* Job: Please pick up the gazetteer and place-record text below and continue it from its final sentence.

Traditionally, a gazetteer was just an index of place names, along with ancillary attributes. Here, however, we are expanding the idea of a *gazetteer* in the ATmosphere to mean "an authoritative database of places that can be represented using Lexicon schema and queried using XRPC".

Recall that any authoritative place database will include GUIDs and structured attributes for each place. If we assign a conventional NSID to each authoritative database, we can compose a globally-unique ATProto record key for each place in that database. This key can be used to fetch entire place records from a gazetteer service.

The convention for place record keys will be `<authority dataset NSID>:<authority place GUID>`. For the most part, the "authority NSID" will be conventionally assigned, rather than dictated by the authority (which may or may not know about ATProtocol and may or may not care).

### A place record is a set of assertions, not a claim on the truth

We have been using the term "authority" strictly in a "self-proclaimed" sense -- if you publish a database of places, you are explicitly claiming authority over what's included in that database.

However, **the Place Lexicon is meant to be used by ATProtocol applications to allow users to describe new places** and augment existing ones. The veracity of both authoritative and user-generated place records should always be regarded as contingent. Place records will be incomplete, fall out of date, contain erroneous information, or even be manipulated by bad actors.

### Place records can change over time

Both authoritative and user-generated **place records capture statements about the world at a particular point in time**. Developers should expect new or updated information to be published at various intervals about the places their applications make use of.

The `place` schema should include the ability to identify the publication date of a place record. Developers should have the freedom to decide which version of a record to use, based on use case.

### Place records can be coordinated

Often, we can identify the same real-world place across multiple authoritative databases. A gazetteer might publish a `sameAs` property as part of a place record that identifies the record keys for the same place from other datasets. The process of aligning place IDs across disparate geographic databases is known as "concordance".

## Referencing Places with Lexicon

### A Place reference is a subset of a Place record

The entire purpose of describing places in Lexicon is, ultimately, to enable developers to build applications that employ places as part of *some other* social web activity. Referencing a place in an application record is a fundamentally different assertion than describing that place, but the Lexicon components are basically the same.

* Data segment:
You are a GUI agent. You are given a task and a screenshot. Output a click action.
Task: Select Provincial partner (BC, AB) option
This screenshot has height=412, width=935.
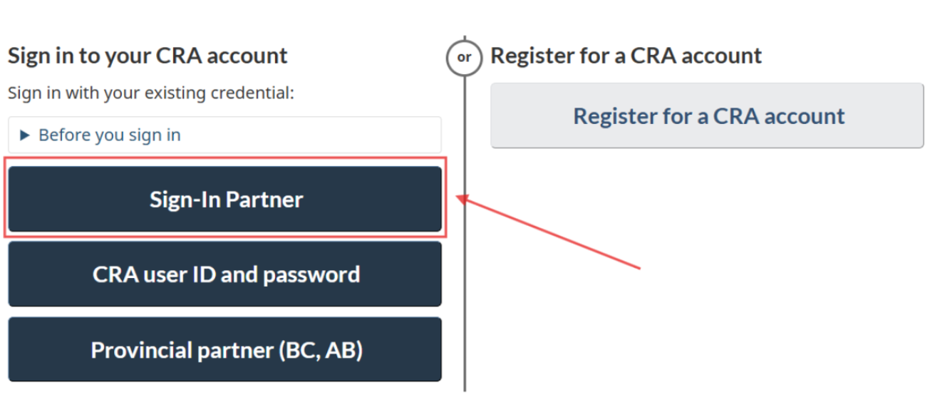(x=225, y=350)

* Result:
Consider a social event application like Smoke Signal. We definitely want to be able to state that an event will occur at a specific place, by embedding a reference to that place in the event record.

That reference might include:

* The name(s) of the place, for display and searchability.
* The location of the place, for searchability and to enable wayfinding.
* Other attribute data, such as the type of place it is.
* The URI of the place, e.g. so we can generate event calendars for that place.

Take a step back and you'll see that this is basically *all* of the properties of the original place record. Therefore an embedded place reference should optionally include *any* property that the Place Lexicon supports.

### Which fields to embed in a Place reference?

The developer gets to decide which of those properties to include in each application post. Storing the place record URI ensures that, at a minimum, the latest details about that place can be fetched from the network.

However, an embedded place reference doesn't have to end there. Including more properties in the reference makes the record more robust to gazetteer failures, and possibly saves network round-trips when the record is used. However, this comes at the cost of making application records bulkier and more costly to sync and to work with.

### Strong References to Places

One additional property in the `place#ref` schema not present in the `place` schema is the CID field. With this CID link, a developer can preserve the specific revision of the place record being referenced, even if that record evolves over time.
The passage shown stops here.